Il Dott. Goetzl ha affermato che il SARS-CoV-2, come molti altri virus, prende di mira strutture chiamate mitocondri all'interno delle cellule che invade. È molto probabile che il virus interferisca con le normali funzioni mitocondriali, tra cui la produzione di energia cellulare e il contributo alla capacità del sistema immunitario di rispondere alle infezioni. Secondo Goetzl, i ricercatori hanno misurato differenze significative nei livelli di varie proteine mitocondriali tra i pazienti con Long COVID, sia con sintomi neuropsichiatrici che senza, indicando alterazioni nella funzione mitocondriale all'interno dei neuroni.

Nonostante i nuovi risultati si basino su un singolo punto temporale, i pazienti continuano a essere monitorati per valutare le variazioni dei sintomi e dei biomarcatori immunologici e di altro tipo.

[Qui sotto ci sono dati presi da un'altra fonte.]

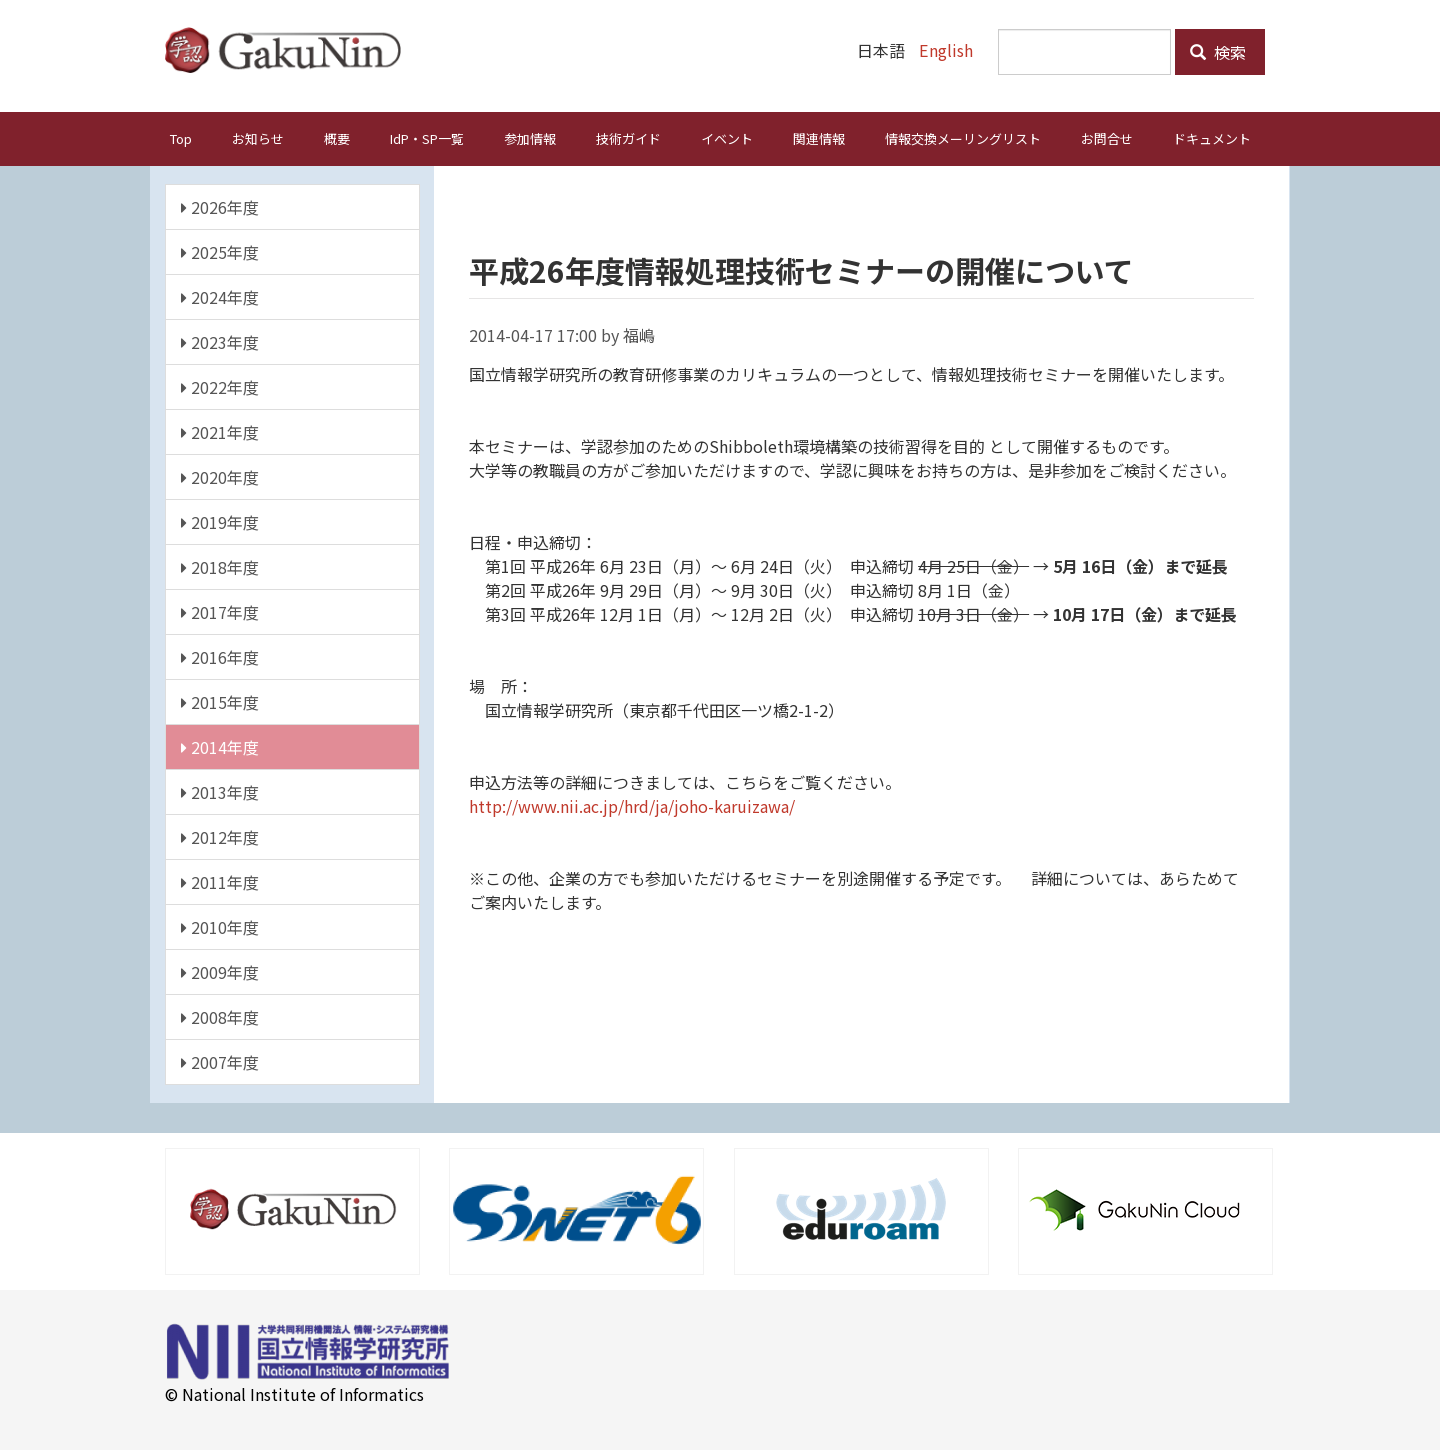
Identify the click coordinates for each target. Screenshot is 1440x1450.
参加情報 (530, 138)
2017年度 (220, 612)
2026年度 (220, 207)
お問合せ (1107, 138)
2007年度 (220, 1062)
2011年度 (220, 882)
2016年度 (220, 657)
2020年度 (220, 477)
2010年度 (220, 927)
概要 (337, 138)
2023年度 (220, 342)
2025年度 (220, 252)
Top (181, 138)
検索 (1218, 52)
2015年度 (220, 702)
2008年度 (220, 1017)
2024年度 (220, 297)
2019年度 (220, 522)
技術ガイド (628, 138)
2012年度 (220, 837)
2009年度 (220, 972)
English (946, 50)
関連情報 (819, 138)
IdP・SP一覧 (427, 138)
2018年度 (220, 567)
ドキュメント (1212, 138)
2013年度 (220, 792)
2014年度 (220, 747)
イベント (727, 138)
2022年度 (220, 387)
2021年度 (220, 432)
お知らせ (258, 138)
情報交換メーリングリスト (963, 138)
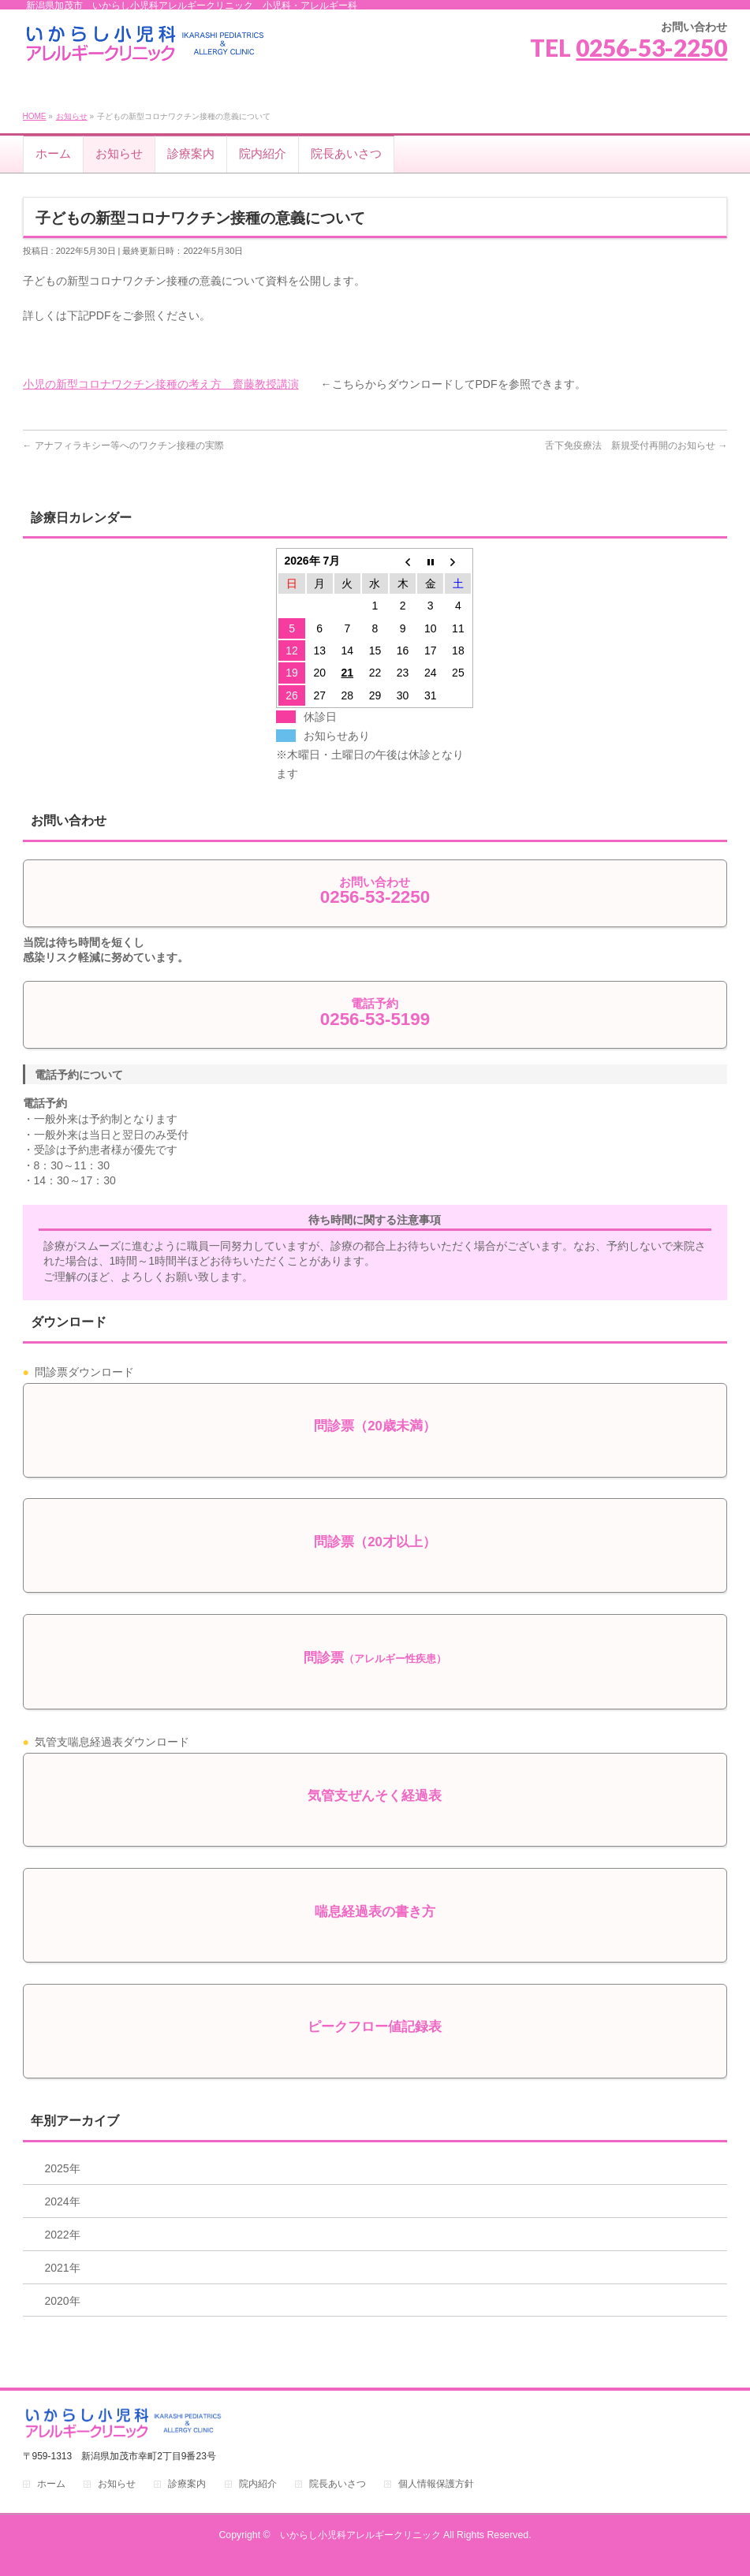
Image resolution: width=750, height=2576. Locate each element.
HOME (35, 116)
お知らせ (72, 116)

Nuove prospettive di Diagnosi e Trattamento

«Credo che la maggior parte degli scienziati che hanno preso in considerazione questo problema potrebbe dire che è molto improbabile che le particelle virali rimangano infettive in questa fase, ma queste proteine virali che rimangono nella cellula possono ancora procurare danni di altro tipo» ha concluso il Dott. Goetzl rimanendo ottimista sulla possibilità di sviluppo di farmaci capaci di entrare nelle cellule infette e distruggere le specifiche proteine virali.

Molti ricercatori attribuiscono i sintomi cronici del Long COVID principalmente a risposte immunitarie prolungate o alterate. Il Dott. Peluso ha dichiarato: «L'infezione acuta iniziale potrebbe innescare cambiamenti a lungo termine e disadattivi nel sistema immunitario».

La presenza continua di proteine virali nell’organismo potrebbe causare risposte infiammatorie croniche. La presenza di alcune molecole virali potrebbe anche innescare risposte autoimmuni, situazioni in cui il sistema immunitario attacca i tessuti dell'organismo.

L'identificazione di biomarcatori come questi potrebbe essere di grande aiuto per giungere a una diagnosi più precisa del Long COVID e facilitare la scoperta di trattamenti efficaci attraverso studi clinici ben progettati. «Con questo studio abbiamo fatto un passo importante verso questo obiettivo» ha concluso il Dott. Peluso.

I risultati ottenuti dallo studio, sembrano infatti promettenti per lo sviluppo di test di laboratorio utili a conoscere i rischi da Long COVID e valutare nuove terapie per affrontare questa sindrome soggettiva difficile da descrivere e misurare.